- **Set task**: Update the portion of the listing that opens with the line containing "Mentions légales –" and closes with the line containing "Découvrez nos tarifs ! (492, 741)", replacing "Envoyer" with "Valider" and leaving everything else unchanged.

(Data records)
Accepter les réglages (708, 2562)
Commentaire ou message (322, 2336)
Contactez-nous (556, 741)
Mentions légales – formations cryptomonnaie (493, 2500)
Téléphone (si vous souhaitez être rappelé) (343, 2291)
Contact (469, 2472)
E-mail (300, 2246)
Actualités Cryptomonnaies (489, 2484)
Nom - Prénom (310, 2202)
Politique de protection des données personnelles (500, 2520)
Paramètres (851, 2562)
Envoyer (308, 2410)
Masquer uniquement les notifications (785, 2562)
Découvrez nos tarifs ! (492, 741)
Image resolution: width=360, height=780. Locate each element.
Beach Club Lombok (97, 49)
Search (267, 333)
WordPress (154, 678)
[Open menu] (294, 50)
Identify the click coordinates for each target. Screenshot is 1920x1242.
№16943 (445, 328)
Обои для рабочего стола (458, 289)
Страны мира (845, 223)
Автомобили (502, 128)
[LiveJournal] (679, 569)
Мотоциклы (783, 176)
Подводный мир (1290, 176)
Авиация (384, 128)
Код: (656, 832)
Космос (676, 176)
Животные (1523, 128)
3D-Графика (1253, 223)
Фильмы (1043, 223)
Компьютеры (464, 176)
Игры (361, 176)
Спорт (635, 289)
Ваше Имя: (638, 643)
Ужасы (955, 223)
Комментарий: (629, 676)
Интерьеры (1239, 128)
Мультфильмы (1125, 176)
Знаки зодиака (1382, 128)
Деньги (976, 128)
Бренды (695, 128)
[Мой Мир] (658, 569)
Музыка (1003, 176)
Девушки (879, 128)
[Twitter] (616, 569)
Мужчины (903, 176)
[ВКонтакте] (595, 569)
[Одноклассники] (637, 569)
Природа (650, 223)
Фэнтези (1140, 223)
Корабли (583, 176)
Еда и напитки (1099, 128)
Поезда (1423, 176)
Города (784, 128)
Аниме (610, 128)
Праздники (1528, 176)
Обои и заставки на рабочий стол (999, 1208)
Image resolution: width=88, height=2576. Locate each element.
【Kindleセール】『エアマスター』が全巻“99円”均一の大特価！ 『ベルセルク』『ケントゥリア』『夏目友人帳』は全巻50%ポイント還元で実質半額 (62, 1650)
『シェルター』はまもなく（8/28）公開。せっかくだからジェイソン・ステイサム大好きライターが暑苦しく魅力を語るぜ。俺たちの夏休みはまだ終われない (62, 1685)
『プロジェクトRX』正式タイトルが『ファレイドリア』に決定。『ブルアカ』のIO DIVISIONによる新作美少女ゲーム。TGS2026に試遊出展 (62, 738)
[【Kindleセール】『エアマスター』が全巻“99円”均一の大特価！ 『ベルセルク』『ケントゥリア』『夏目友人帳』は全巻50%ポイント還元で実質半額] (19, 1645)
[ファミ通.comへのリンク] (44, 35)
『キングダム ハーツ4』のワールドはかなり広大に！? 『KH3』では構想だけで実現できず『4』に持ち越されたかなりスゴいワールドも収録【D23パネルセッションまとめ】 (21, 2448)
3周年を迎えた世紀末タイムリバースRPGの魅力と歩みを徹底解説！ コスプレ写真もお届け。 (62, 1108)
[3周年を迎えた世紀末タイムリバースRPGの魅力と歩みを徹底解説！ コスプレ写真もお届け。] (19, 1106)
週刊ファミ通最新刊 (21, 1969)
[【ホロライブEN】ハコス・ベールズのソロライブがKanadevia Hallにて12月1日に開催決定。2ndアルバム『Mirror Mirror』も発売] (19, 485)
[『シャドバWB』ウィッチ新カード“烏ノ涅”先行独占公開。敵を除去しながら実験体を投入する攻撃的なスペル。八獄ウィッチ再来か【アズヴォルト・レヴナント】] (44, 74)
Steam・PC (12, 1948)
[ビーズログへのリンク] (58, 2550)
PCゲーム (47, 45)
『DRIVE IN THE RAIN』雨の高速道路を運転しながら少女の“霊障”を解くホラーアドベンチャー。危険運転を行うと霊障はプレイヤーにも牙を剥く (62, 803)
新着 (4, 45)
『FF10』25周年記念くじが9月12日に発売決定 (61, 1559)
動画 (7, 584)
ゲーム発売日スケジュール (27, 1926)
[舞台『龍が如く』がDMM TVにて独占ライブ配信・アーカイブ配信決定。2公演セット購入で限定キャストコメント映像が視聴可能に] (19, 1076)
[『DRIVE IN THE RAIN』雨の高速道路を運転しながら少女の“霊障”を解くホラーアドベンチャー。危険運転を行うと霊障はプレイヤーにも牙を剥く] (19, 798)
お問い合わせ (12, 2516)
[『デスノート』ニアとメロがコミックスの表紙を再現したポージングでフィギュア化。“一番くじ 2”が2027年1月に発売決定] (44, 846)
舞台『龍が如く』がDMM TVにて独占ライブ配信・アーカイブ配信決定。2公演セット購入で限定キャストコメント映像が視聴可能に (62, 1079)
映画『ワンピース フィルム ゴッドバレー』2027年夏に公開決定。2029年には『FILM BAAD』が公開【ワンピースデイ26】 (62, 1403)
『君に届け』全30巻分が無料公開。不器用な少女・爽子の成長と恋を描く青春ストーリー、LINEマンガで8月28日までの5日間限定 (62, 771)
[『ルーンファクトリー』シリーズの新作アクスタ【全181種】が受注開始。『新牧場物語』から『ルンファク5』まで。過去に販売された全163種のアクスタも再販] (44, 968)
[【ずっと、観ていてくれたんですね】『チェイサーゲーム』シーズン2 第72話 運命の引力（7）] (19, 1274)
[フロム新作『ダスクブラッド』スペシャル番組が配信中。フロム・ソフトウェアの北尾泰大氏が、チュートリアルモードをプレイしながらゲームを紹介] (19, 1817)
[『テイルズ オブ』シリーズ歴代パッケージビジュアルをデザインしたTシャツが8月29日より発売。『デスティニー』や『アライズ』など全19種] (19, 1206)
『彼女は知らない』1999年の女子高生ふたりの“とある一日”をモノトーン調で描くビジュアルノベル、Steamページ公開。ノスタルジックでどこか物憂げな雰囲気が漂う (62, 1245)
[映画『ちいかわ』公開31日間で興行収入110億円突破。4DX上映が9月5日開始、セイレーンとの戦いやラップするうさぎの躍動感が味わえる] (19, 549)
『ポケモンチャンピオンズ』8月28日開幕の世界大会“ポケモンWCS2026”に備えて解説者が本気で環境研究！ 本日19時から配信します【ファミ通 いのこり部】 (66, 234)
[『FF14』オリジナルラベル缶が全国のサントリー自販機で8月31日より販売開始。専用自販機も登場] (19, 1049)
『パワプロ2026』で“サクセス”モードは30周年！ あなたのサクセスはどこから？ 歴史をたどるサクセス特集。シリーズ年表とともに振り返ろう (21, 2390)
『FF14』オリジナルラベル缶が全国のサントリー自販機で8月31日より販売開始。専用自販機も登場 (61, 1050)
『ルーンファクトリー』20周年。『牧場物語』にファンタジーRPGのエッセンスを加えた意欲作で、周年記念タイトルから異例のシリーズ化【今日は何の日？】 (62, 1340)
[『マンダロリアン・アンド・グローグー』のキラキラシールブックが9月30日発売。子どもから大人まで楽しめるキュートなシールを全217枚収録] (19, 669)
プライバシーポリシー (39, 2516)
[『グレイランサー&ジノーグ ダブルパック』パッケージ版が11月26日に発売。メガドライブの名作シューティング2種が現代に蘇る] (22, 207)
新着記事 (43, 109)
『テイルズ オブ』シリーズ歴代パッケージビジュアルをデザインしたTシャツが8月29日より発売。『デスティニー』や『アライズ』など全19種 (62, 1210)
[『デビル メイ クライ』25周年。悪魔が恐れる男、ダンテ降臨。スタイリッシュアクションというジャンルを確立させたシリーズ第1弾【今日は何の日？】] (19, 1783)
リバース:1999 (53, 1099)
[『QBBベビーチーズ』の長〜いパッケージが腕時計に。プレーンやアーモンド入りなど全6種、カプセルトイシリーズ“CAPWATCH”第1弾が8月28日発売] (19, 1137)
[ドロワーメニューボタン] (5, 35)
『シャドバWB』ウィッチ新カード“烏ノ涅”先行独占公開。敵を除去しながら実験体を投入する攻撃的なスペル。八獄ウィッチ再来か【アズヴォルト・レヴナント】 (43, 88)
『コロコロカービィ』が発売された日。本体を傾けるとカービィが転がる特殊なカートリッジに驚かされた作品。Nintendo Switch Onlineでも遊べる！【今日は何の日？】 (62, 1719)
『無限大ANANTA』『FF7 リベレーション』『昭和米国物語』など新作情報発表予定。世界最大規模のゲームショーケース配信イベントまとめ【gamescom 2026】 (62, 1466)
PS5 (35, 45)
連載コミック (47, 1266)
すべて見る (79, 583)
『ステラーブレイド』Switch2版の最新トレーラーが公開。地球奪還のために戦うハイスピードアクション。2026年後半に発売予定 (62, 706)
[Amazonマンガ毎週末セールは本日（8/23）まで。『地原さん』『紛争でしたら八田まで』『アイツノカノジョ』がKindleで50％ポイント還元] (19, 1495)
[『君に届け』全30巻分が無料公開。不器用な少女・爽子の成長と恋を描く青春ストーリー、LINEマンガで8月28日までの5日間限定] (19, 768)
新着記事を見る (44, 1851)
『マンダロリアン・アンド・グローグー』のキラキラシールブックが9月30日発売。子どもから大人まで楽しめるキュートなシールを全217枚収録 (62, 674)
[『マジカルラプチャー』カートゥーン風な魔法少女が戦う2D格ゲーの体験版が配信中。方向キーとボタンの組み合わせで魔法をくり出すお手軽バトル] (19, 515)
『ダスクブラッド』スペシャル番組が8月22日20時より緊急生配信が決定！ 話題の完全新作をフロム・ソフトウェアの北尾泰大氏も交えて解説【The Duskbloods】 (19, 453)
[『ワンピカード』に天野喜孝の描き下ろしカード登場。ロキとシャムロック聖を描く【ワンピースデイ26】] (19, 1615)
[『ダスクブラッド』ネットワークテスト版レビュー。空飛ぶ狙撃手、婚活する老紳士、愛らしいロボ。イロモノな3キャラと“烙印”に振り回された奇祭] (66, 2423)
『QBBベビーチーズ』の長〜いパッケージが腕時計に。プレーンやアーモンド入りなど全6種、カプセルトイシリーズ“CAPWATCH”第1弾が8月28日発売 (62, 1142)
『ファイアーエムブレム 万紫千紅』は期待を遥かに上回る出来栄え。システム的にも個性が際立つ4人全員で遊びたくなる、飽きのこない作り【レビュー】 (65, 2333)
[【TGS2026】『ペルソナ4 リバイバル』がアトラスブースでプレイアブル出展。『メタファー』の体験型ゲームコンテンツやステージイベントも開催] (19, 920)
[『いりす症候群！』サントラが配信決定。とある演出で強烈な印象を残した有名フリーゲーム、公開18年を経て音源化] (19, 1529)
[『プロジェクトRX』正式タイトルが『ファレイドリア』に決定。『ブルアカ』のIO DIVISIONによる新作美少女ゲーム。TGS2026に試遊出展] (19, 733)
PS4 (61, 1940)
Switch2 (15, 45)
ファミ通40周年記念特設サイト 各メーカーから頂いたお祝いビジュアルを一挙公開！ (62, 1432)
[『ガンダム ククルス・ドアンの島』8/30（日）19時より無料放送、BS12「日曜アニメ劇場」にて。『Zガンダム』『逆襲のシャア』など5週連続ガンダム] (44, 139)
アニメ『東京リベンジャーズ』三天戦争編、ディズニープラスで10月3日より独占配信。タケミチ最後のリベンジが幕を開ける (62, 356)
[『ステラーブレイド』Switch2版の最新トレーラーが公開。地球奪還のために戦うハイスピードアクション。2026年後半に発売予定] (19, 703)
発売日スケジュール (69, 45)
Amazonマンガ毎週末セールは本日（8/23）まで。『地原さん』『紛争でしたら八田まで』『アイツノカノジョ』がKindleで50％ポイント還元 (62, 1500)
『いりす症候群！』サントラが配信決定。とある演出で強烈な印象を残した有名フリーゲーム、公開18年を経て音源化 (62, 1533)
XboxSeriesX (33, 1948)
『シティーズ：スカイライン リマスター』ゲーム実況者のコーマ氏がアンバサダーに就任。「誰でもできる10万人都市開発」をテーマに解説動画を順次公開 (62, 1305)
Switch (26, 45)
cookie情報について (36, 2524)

- **Worked answer**:
Mentions légales – formations cryptomonnaie (493, 2500)
Téléphone (si vous souhaitez être rappelé) (343, 2291)
Contact (469, 2472)
E-mail (300, 2246)
Actualités Cryptomonnaies (489, 2484)
Nom - Prénom (310, 2202)
Politique de protection des données personnelles (500, 2520)
Paramètres (851, 2562)
Valider (308, 2410)
Masquer uniquement les notifications (785, 2562)
Découvrez nos tarifs ! (492, 741)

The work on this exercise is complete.